- WORK TO COMPLETE -
1) In the subwoofer-box forum thread below, can you reproduce the part that opens with the words containing "I always build" and closes with "got. Good luck.", substituting "ported box" for "vented box"?
2) Answer these questions about the subwoofer-box forum thread below:
(a) What reading does the person who started the thread say the current ported box is hitting?
(b) What were the port dimensions in the wall build with four 15s?
(c) What power handling figure is quoted straight from Kicker?

- PASSAGE PROVIDED -
# What's hits hardder port or noport



## bluburban (Mar 15, 2008)

So what hit harder I got 4 L5s and a 2500 watt amp allready did the big 3 and two yellow tops and a power master alt I got 4 kicker comps in a ported box right now hitting a 149.6 but trying to get more pounding bass hope the L5s will do the trick it's all going in a burban. So should I port the new box or not thanks


----------



## elite auto customs (Jan 27, 2011)

> _Originally posted by bluburban_@Feb 13 2011, 06:38 PM~19860546
> *So what hit harder I got 4 L5s and a 2500 watt amp allready did the big 3 and two yellow tops and a power master alt I got 4 kicker comps in a ported box right now hitting a 149.6 but trying to get more pounding bass hope the L5s will do the trick it's all going in a burban. So should I port the new box or not thanks
> *


10 or 12 bro..


----------



## AGUILAR3 (Sep 9, 2010)

> _Originally posted by elite auto customs_@Feb 13 2011, 06:01 PM~19860742
> *10 or 12 bro..
> *



He is asking if he should port or seal his new box and not what speakers to use. He already stated that he has 4 L5s


----------



## 77montecarlo719 (Oct 15, 2010)

I always build a vented box. Fosgate specs have never done me wrong. If you have your spec sheet from the new woofers look at it. Most subs are saying to vent the box. Or if you get on line you can pull up the speaker specs. I had 4 15s in a wall. The port was 8x8x12. I was hitting 156 all day long with only one amp, one battery, and a heavy duty alternator. Half the power you got. Good luck.


----------



## bluburban (Mar 15, 2008)

There 12s 
Ok thanks for the info


----------



## elite auto customs (Jan 27, 2011)

> _Originally posted by AGUILAR3_@Feb 13 2011, 09:43 PM~19862668
> *He is asking if he should port or seal his new box and not what speakers to use. He already stated that he has 4 L5s
> *


the reason i asked what they were because if there were tens he could have use the same box and just build a new lid were the speakers mount too. resin the inside of the box and add some polly fill and he would have been good.. but since they are 12 he has to build a new one and go from there..


----------



## Jeff Rohrer (Jul 9, 2010)

SPL = Ported or bandpass


----------



## MicrophoneFiend (May 10, 2008)

Ported!!!


----------



## elite auto customs (Jan 27, 2011)

> _Originally posted by bluburban_@Feb 13 2011, 06:38 PM~19860546
> *So what hit harder I got 4 L5s and a 2500 watt amp allready did the big 3 and two yellow tops and a power master alt I got 4 kicker comps in a ported box right now hitting a 149.6 but trying to get more pounding bass hope the L5s will do the trick it's all going in a burban. So should I port the new box or not thanks
> *











here you go homie. :biggrin:


----------



## AGUILAR3 (Sep 9, 2010)

That's one crazy looking box. Love the ports :thumbsup:


----------



## Jeff Rohrer (Jul 9, 2010)

Straight from Kicker:
3.25 ft (92L) + port displacement
3 x 13.25” (7.6x34cm) port, 14.5” (37cm) long 
Power Handling = 600W RMS

Found here:
Kicker specs

If you have the room for it, I would build them in the 3.25ft per sub for maximum results. You can make one singular enclosure or divide. I personally use singular enclosures for a build like this for simplicity. I would make one box (mono) and one port.

Dataset rows
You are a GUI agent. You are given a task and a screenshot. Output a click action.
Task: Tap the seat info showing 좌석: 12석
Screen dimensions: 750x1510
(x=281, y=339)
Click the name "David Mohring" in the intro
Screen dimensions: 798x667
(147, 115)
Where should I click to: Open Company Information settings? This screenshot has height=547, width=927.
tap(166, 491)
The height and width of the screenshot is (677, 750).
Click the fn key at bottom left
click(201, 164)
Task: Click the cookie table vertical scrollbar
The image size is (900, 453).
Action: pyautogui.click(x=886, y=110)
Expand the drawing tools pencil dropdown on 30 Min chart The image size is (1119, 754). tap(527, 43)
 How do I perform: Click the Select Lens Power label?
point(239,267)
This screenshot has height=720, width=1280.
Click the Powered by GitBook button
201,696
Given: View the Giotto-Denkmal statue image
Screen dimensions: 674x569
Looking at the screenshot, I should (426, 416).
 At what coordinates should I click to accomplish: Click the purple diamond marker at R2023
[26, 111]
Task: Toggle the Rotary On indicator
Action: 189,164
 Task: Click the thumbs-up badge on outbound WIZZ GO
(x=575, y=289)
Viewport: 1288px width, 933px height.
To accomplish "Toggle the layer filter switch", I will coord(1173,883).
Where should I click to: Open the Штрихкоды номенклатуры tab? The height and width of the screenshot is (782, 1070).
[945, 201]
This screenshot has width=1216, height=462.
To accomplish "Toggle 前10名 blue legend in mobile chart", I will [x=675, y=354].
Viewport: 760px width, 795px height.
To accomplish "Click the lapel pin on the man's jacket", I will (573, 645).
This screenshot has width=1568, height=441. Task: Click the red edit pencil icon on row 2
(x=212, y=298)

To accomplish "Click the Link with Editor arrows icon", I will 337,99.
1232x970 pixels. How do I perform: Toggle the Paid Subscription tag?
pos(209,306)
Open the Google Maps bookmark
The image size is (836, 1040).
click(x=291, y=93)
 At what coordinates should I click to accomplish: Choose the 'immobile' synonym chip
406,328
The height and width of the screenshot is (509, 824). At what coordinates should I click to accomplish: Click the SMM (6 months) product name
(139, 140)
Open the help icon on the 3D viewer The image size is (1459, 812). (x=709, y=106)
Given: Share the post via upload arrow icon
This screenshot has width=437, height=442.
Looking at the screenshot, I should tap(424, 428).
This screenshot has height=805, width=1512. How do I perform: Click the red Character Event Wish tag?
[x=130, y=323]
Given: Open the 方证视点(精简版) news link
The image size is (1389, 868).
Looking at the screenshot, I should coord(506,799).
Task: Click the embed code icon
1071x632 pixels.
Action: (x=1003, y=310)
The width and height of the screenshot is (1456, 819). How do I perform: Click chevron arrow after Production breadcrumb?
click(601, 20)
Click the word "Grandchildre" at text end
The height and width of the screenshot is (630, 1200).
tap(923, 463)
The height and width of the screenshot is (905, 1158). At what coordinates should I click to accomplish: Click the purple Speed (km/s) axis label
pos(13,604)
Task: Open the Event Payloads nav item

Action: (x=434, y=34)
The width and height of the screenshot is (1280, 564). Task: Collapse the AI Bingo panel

- WRITTEN ANSWERS -
1)
I always build a ported box. Fosgate specs have never done me wrong. If you have your spec sheet from the new woofers look at it. Most subs are saying to vent the box. Or if you get on line you can pull up the speaker specs. I had 4 15s in a wall. The port was 8x8x12. I was hitting 156 all day long with only one amp, one battery, and a heavy duty alternator. Half the power you got. Good luck.

2)
(a) 149.6
(b) 8x8x12
(c) 600W RMS